# hi new to this



## sunseeker julie&steve (Feb 23, 2011)

we are planing to move to Italy around the Molise Region and was wondering if there was any britts living in this Region that we could get some advice from thanks for now.


----------



## italy (Aug 21, 2009)

do not live there but know it well enough as my in laws have a holiday home near to castel di sangro..

my thoughts are why Molise.. its a very underpopulated region with very little going on..although for sure it has a a very cheap property market there are significant reasons why.. from lack of infrastructure and difficulty arriving to or leaving to virtually no coastline.. it has a few kms.. 
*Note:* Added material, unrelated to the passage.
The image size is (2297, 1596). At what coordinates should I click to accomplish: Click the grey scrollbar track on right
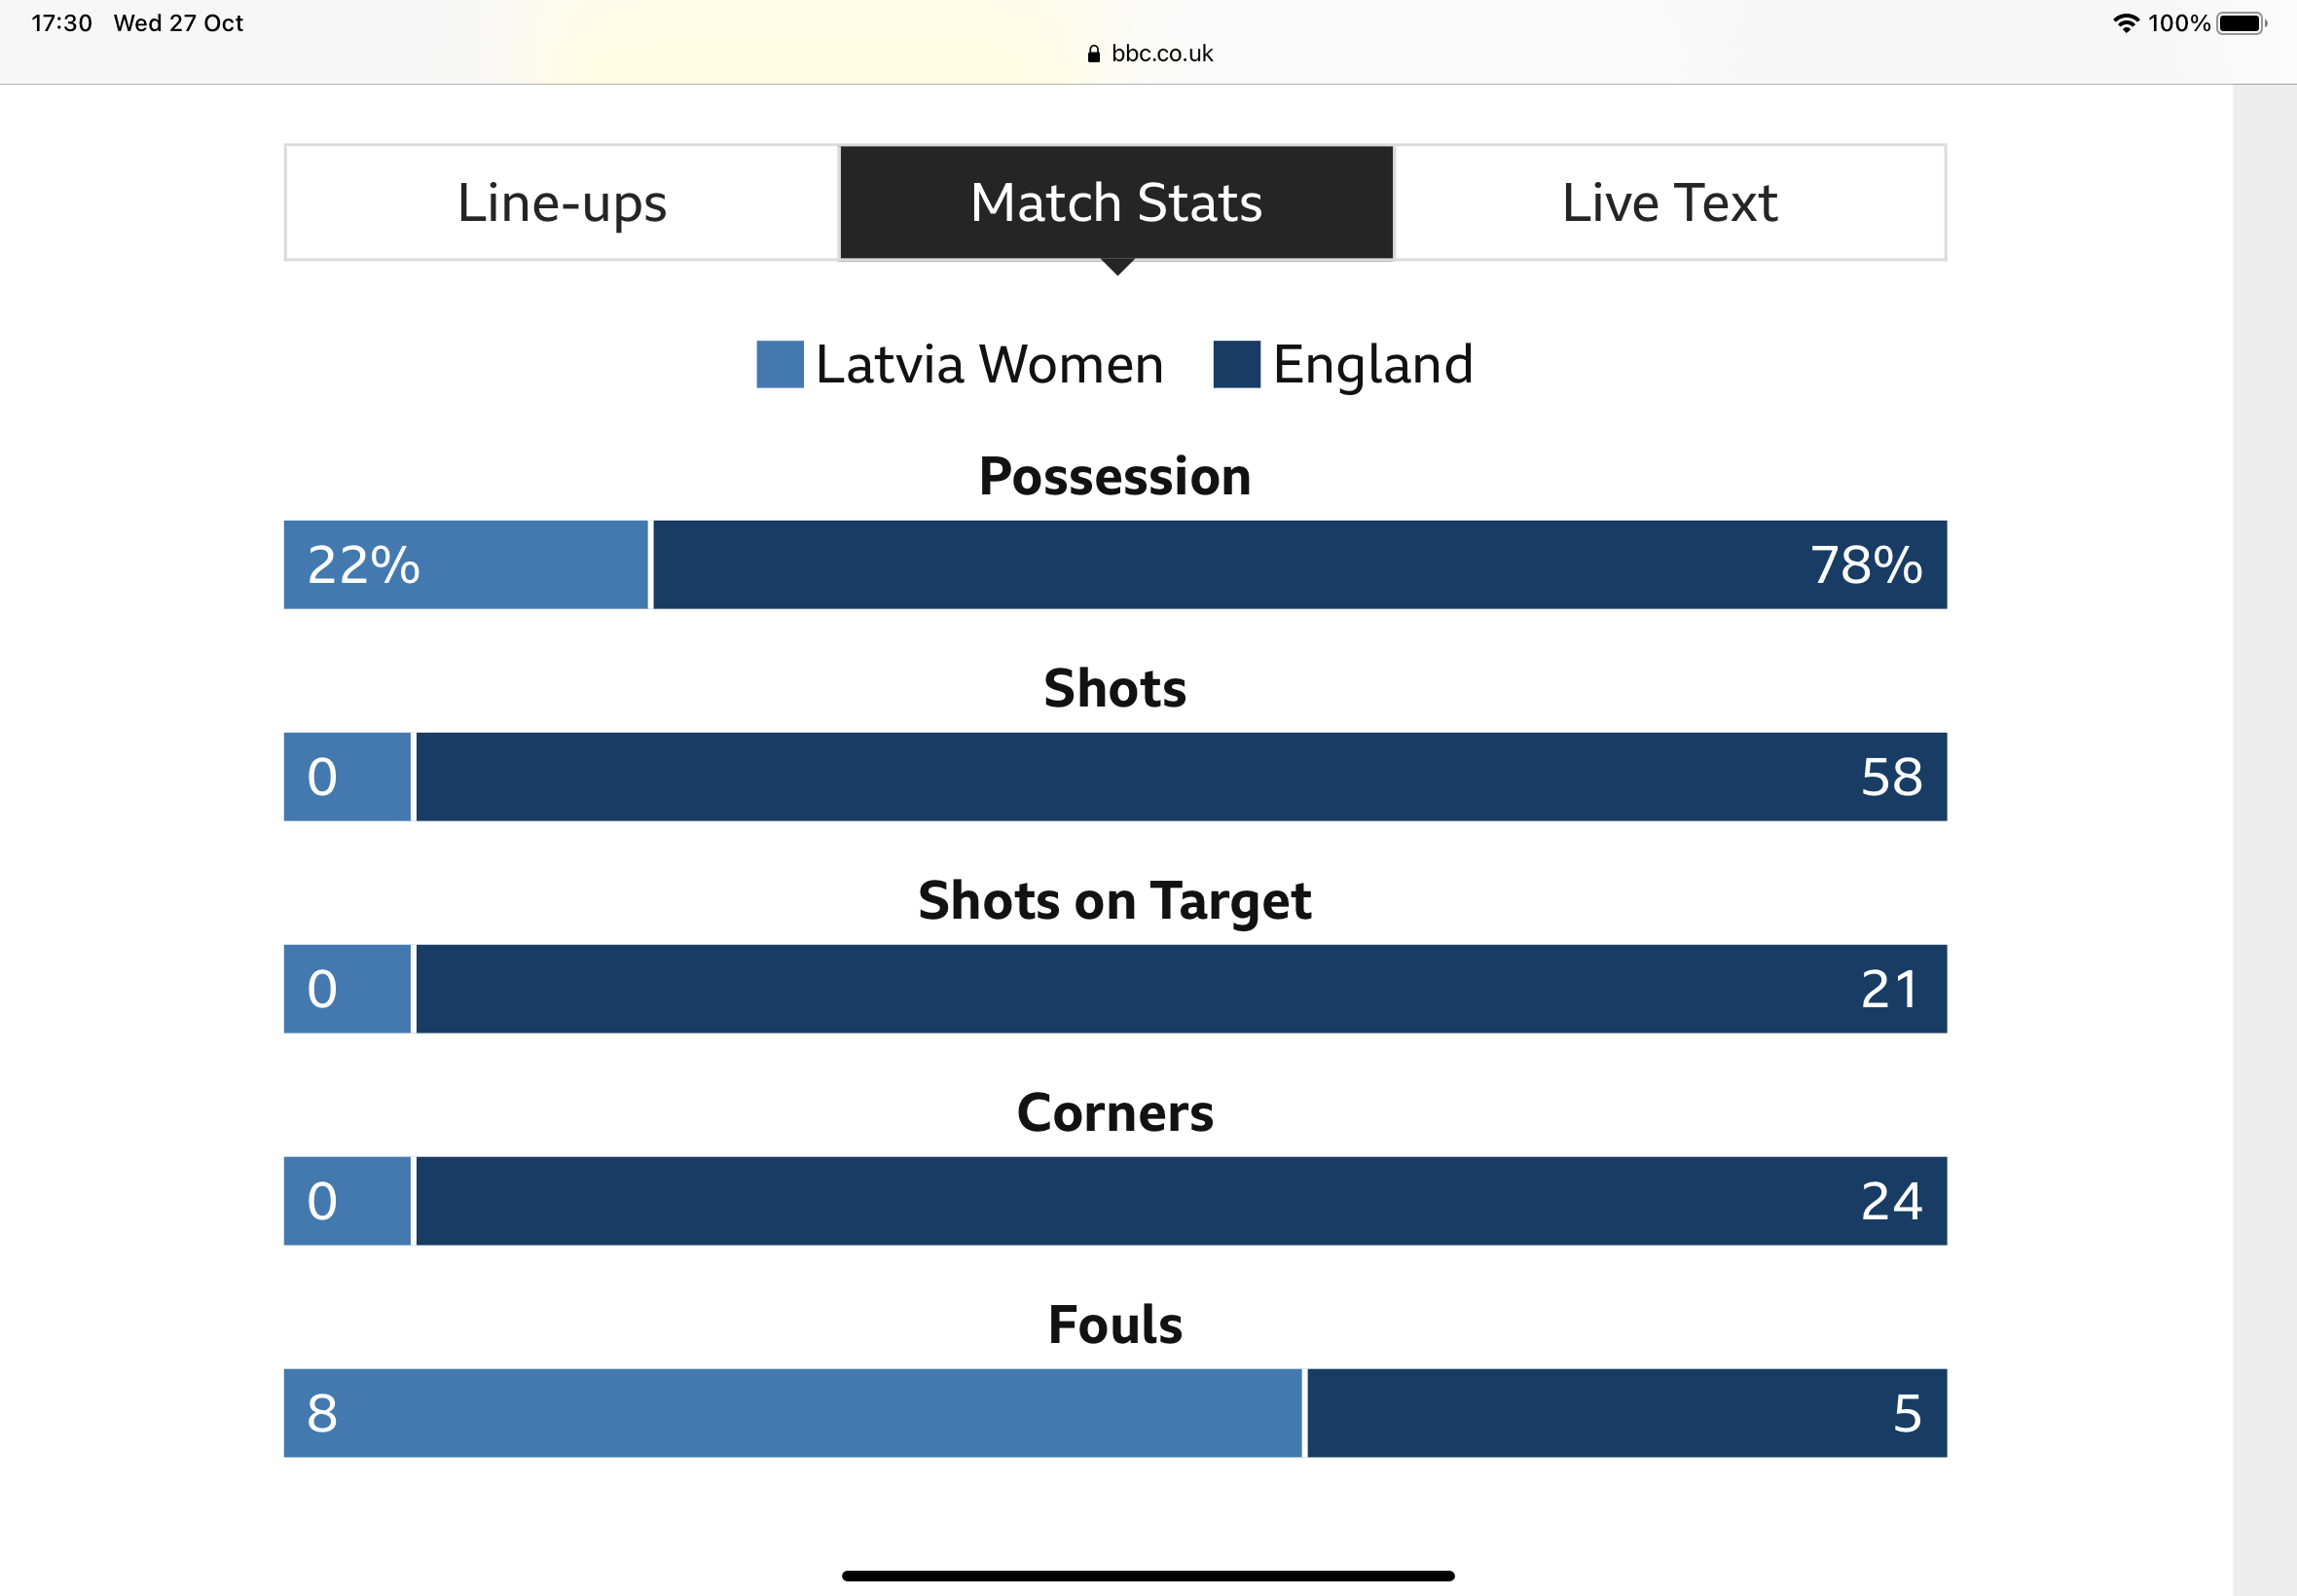point(2264,840)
more relevant is that it is one of the coldest places in Italy during very long winters and moving there would require very careful considerations re alternative energy for heating at least otherwise you could easily be looking at bills that would exceed thousands of euros per annum.. so keep close to the adriatic coast..

another big reason is its a very active class 1 seismic region so make sure any property you are living in has been certified as being built to standards that will keep you safe when the next tremors hit... or if buying a property be very aware that should it be in a class 1 seismic situation and needs work then costs will be double that of an equivalent property in a seismic 2-3 area.. the above pretty well explains why property values are very low there and you would need to take into account that investing in a property that needs work on will never allow you to recoup the costs.. the market will not be there for properties say above 500 euro per m sq .. and should you spend 1500 euro per m sq plus fees.. thats a conservative cost estimate for an area of high seismic risk.. then you will be looking at a net loss

i know.. no-one ever imagines having to sell but its been widely seen in Italy in many areas that ex pats have invested in remote cheaper areas and have had to abandon dreams due to unrealistic quotes or expectations of costs when purchasing.. life in a remote rural location eventually not satisfying their dreams.. or just plain realising that living here costs a normal amount and the more remote cheaper areas cost even more to live in .. heating.. car journeys for shopping.. small expensive shops..

sorry if i sound negative but its sadder to see people have to leave with the stone of negative equity and trying to move back into their home property market disappointed by Italy because safer choices were avoided at the start re type ,size and location of their choice of home and above all price

Abruzzo where i live is an excellent example of choices ... and there are many hundreds of people that have abandoned their dreams in the province of L'Aquila because they were sold property at very low prices without understanding at all that there were and are very basic reasons why buying bricks and mortar is very affordable and thats about the last time it can be said of life in Italy in those situations.. 

hopefully you will have reasoned very well about your choice of location and will have taken into account pretty well all that i have mentioned and will be content with your choice.. if not i would sit down again with your figures and do a lot more research and make doubly sure you can afford your choice


----------